Monday, October 21, 2013

John Taylor on Lawsuit Over Elementary School Graduation Held at Local Religious University

The National School Board Association reports that the American Humanist Association has filed a lawsuit against the Greenville (SC) County School District arguing that the District violated the Establishment Clause violated the Establishment Clause by including prayers in an elementary school graduation ceremony and by conducting the ceremony in the chapel of North Greenville University, a private religious school affiliated with the Southern Baptist convention.    The matter of the prayers seems straightforward and is mainly interesting as a reminder that even fifty years on, the school prayer decisions are not always treated as law.  Although the prayers were led by students, the complaint alleges that the prayers were listed in the official program and that school officials asked students to write the prayers and reviewed their content.  If this is true, the practice seems plainly unconstitutional under Lee v. Weisman, 505 U.S. 577 (1992).  Indeed, the District’s general counsel already seems to have conceded as much by stating that any future student-led prayers at school-sponsored events would be conducted “under different circumstances than that of the May 30, 2013 program.”  Still, the District has refused to meet the plaintiffs’ demand for a “policy that prohibits student-initiated and led prayer” at all future school events.  In holding open the possibility of a different approach to student-led prayer in the future, the District gestures toward the idea that under certain conditions, an island of “truly private” (and thus constitutionally permissible) student religious speech might exist in the context of a graduation ceremony.  While there is some case law supporting this notion, Santa Fe Indep. Sch. District v. Doe, 530 U.S. 290 (2000) signals that rendering student prayers at school events “wholly private” is no easy matter.  Given the young age of the children here and the history of obvious constitutional violations, courts would and should take a skeptical eye toward future variations on the student-led prayer strategy.

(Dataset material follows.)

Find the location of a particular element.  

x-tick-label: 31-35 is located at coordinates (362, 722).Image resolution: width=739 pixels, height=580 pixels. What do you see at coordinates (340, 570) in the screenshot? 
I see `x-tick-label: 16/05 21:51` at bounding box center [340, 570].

The location of the graduation ceremony in a Christian Chapel at a private Christian university raises more interesting questions.  The leading case is Doe v. Elmbrook Sch. Dist., 687 F.3d 840 (7th Cir. 2012) (en banc).  There, the court found an Establishment Clause violation where two local high schools held their (wholly secular) graduation ceremonies in the sanctuary of an evangelical “megachurch.”  The majority conducted a fact-specific analysis and emphasized the overtly Christian character of the surroundings, while dissents by Judges Posner, Easterbrook, and Ripple thought the use of the church permissible in the absence of evidence that the site had been chosen for any reasons other than secular considerations such as size, air conditioning, parking, and more comfortable seats.  A petition for certiorari in Elmbrook is pending before the Supreme Court.  In the meantime, the Greenville schools have responded that if they use North Greenville University’s chapel in the future, they will ensure that the space is “devoid of religious iconography that would lead a reasonable observer to believe that the district is endorsing religion.”  This language may well be based on a reading of the Elmbrook majority opinion, which appears to suggest that a “church building” would be acceptable if sufficient steps were taken to temporarily de-sacralize the space.  But perhaps the purportedly fact-specific majority analysis would not work with younger children, and having courts decide how much “religious cleansing” is enough seems unappealing for reasons given by the Elmbrook dissenters.  To my mind, a better approach might focus less on the church environment than on the question of the available alternative spaces and the light they shed on why a religious site was chosen for an important school ceremony.  (Even the Elmbrook majority opines that if the megachurch were the only suitable space in town, the case might have come out differently).  The Greenville complaint alleges that there were other suitable sites, which (if true) would lead me to conclude that using the university chapel was unconstitutional.  Much would depend, though, on the definition of “suitable” and presumptions about proof of suitable alternatives.  I suspect the Supreme Court’s ideas about those matters might be different from mine.